One of the intriguing things about the book was seeing some of the parallels between events in the 1930s and the tactics and language employed by the extreme right-wing today. Back in the 1930s, the Nazis kept hammering away at Jews and other non-Aryans as being the cause of all of Germany's problems until eventually enough of the populace bought it and then when the atrocities began, no one objected too loudly. Today Mexicans and Muslims get demonized, and too many people believe the lies -- Mexicans are stealing jobs or all Muslims are terrorists. Under Hitler, workers had their union rights stripped and anyone who tried to organize labor was called an enemy of the state and sent to a concentration camp. We're not imprisoning labor leaders now, but one by one all the workers' rights are being erased. The right wing in the U.S. is trying to do incrementally what Hitler did in one fell swoop, but of course Hitler had an advantage -- he was a charismatic leader who believed his own propaganda.

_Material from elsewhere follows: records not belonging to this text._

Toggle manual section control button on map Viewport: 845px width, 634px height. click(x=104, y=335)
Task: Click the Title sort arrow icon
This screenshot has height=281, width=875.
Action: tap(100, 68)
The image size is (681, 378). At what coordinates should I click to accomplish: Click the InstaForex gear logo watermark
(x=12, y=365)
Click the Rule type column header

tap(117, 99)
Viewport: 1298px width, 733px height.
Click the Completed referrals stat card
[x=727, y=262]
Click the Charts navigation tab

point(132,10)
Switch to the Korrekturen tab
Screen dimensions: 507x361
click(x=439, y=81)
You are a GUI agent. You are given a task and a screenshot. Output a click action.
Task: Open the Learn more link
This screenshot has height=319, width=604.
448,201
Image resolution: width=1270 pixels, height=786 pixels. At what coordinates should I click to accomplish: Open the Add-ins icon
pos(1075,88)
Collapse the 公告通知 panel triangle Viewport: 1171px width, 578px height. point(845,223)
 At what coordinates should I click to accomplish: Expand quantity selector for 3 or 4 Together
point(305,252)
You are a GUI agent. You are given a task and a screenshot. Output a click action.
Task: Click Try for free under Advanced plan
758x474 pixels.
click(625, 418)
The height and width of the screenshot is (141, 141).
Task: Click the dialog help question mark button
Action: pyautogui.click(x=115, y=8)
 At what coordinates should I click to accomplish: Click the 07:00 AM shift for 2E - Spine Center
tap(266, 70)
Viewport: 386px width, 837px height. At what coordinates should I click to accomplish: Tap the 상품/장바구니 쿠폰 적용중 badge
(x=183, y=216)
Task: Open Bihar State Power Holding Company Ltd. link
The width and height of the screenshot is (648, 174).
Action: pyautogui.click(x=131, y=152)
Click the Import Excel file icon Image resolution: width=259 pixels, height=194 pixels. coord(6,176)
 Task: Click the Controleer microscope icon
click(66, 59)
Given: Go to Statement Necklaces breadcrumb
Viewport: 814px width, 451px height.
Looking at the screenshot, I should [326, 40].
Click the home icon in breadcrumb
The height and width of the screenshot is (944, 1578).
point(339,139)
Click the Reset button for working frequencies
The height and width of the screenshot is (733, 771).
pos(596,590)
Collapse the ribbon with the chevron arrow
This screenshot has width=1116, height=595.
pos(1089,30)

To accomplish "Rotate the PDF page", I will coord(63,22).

When Sinclair talks about people not believing what's happening even when it's right in front of them, he could be writing today. Through the character of Lanny, he describes it being clear to any intelligent observer that Hitler and a number of his cronies were batshit crazy and should have been in asylums rather than running for political office, but no one was willing to believe that someone with such a public profile could actually mean what he was saying. The politicians in other countries all scoff at warnings about Hitler. They discount it as "just campaign rhetoric" and "once he's in office, he'll tone it down." We all know how well that worked out.
Although Sinclair was a prolific writer, this was the first of his novels that I'd read. When I think of Upton Sinclair I usually remember what might be his most famous (as well as one of his earliest) work, The Jungle, which was based on his own experiences as a muckraking journalist working incognito in meatpacking plants in Chicago. I've never read The Jungle -- it's one of those books that is a little too famous. I have no burning desire to read graphic descriptions of the disgusting stuff that occurs in abattoirs, especially in the days before regulation and USDA inspections. Having read Dragon's Teeth, however, I may go looking for some of Sinclair's other books. Dragon's Teeth was definitely readable.
Next up on the list is another author and book I'd never heard of until I started this project: Journey in the Dark by Martin Flavin. It's another obscure winner; there is no summary on Wikipedia, although there are reviews on Amazon.